A graph (rather than a linear sequence) of batch jobs that depend on each other's outputs

We have found Toshtogo to be useful for graphs of dependent processes of any complexity. If you want, it'll work fine with a linear, sequential pipeline of jobs. That said, the first use-case was relatively complex: the daily workflow of a hedge fund.

Steps included gathering, cleansing and transforming data from multiple sources; generating trading signals; sending trades for execution; trade reporting; risk reporting; reconciliations...

The graph of jobs contained relatively complex dependencies:

  • >20 different types of jobs
  • 1,000s of individual jobs run each day, as part of the same job graph. The majority were data extraction and transformation
  • Jobs often had multiple dependent jobs waiting for them to complete
  • We had an acyclic directed graph (not a tree) complex enough that we couldn't find a layout algorithm to sensibly visualise it

Dynamic dependencies

It often wasn't known ahead-of-time exactly what dependencies a particular job had.

For example:

  • An easily-understood example from a physical coffee shop: when a customer makes an order, if they order food then we need to pass an order to the kitchen. If they just order coffee, there's no need. The graph of dependencies to complete an order is not known until we've seen the order.
  • In our particular case, when checking what we think our holdings were against our broker's view, we sometimes disagreed. In that case, we need to run a (manual) reconciliation step. If we agree, there's no manual reconcilliation.
  • (with apologies for being esoteric) When calculating VaR using historically simulated price movements, we may need a job to get historical interest rates, but only if our portfolio contains bonds. We don't know whether the historical interest rate job exists until we've looked into our portfolio.

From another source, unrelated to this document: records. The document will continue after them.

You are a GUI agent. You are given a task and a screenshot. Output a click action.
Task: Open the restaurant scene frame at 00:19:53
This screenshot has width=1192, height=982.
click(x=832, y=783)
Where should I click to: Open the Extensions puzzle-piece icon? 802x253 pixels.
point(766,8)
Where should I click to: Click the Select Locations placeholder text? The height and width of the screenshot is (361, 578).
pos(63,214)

Dynamic dependencies and avoiding duplicate jobs

Dynamic dependencies (that are not known at the time a job is created) introduce a new problem to solve around duplicate jobs. Let's say that we have two nodes in our daily workflow:

  • A.<trade report>, reporting today's trades to our broker at end of day (job type <trade report> with id A)
  • B.<opening positions>, calculating tomorrow's opening positions ready for the morning's run

Both of these operations depend on a third node:

  • C.<today's trades>, the list of the trades that were executed today at market close

With a static computation graph, defined ahead of time in a single operation, we can spot that A.<trade report> and B.<opening positions> both require <today's trades>. We can define a single job, C.<today's trades> and make A. and B. both depend on it.

With a dynamic dependency graph, we don't find out that A. and B. both require <today's trades> until the point at which they are first picked up for execution. Perhaps A. then creates C.<today's trades> and B. creates D.<today's trades>. We now have two <today's trades> jobs- C. and D., which may (but should not) disagree with each other.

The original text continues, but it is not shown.